Adapting Multimodal Large Language Models to Domains via Post-Training
This repos contains the biomedicine MLLM developed from gemma-3-4b-it in our paper: On Domain-Adaptive Post-Training for Multimodal Large Language Models. The correspoding training dataset is in biomed-visual-instructions.
The main project page is: Adapt-MLLM-to-Domains
1. To Chat with AdaMLLM
Our model architecture aligns with the base model: gemma-3-4b-it. We provide a usage example below, and you may refer to the official google/gemma-3-4b-it for more advanced usage instructions.

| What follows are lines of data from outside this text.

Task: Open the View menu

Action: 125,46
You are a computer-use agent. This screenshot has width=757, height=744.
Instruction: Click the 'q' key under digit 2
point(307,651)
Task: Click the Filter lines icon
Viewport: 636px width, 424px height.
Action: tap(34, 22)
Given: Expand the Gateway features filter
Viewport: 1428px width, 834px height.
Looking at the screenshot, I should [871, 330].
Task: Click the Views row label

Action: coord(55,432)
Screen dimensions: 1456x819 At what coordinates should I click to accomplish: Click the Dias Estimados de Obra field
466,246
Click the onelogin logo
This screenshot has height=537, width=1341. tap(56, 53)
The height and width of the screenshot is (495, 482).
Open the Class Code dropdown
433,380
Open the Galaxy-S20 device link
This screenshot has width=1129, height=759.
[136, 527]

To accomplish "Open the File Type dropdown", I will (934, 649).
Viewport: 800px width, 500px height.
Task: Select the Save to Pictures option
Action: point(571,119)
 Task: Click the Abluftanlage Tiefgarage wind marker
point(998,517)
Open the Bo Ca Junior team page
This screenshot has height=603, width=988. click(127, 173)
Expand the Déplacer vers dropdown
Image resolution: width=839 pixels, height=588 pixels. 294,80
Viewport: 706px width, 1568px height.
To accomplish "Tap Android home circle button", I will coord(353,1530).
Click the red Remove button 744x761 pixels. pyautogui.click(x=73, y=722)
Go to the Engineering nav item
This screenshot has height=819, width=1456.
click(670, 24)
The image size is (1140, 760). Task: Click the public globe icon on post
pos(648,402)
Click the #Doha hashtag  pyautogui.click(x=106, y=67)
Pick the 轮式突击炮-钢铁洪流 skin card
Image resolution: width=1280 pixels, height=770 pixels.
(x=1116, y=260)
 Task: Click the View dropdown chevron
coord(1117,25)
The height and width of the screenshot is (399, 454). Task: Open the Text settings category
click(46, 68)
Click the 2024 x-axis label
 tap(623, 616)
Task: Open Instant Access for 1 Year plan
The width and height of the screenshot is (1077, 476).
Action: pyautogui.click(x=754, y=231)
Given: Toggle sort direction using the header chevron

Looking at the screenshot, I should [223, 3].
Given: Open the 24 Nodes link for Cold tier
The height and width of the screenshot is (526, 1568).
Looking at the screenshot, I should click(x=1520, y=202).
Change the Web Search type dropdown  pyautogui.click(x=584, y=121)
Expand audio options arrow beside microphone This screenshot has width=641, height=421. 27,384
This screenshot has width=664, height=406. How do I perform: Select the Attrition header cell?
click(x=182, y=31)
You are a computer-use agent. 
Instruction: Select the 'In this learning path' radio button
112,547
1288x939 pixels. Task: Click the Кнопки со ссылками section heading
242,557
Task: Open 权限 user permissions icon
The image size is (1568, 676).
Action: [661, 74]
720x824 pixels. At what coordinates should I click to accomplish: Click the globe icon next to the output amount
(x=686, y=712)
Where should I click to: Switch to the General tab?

Note: For AdaMLLM, always place the image at the beginning of the input instruction in the messages.
Click to expand
Below, there are some code snippets on how to get quickly started with running the model. First, install the Transformers library. Gemma 3 is supported starting from transformers 4.50.0.
$ pip install -U transformers
Then, copy the snippet from the section that is relevant for your use case.
Running with the pipeline
API
You can initialize the model and processor for inference with pipeline
as follows.
from transformers import pipeline
import torch
pipe = pipeline(
"image-text-to-text",
model="AdaptLLM/biomed-gemma-3-4b-it",
device="cuda",
torch_dtype=torch.bfloat16
)
With instruction-tuned models, you need to use chat templates to process our inputs first. Then, you can pass it to the pipeline.
messages = [
{
"role": "system",
"content": [{"type": "text", "text": "You are a helpful assistant."}]
},
{
"role": "user",
"content": [
{"type": "image", "url": "https://huggingface.co/datasets/huggingface/documentation-images/resolve/main/p-blog/candy.JPG"},
{"type": "text", "text": "What animal is on the candy?"}
]
}
]
output = pipe(text=messages, max_new_tokens=200)
print(output[0]["generated_text"][-1]["content"])
2. Domain-Specific Benchmarks
We provide biomed-VQA-benchmark to evaluate any MLLMs.
3. To Reproduce this Domain-Adapted MLLM
Using our training data, biomed-visual-instructions, you can easily reproduce our models based on the LlamaFactory repository.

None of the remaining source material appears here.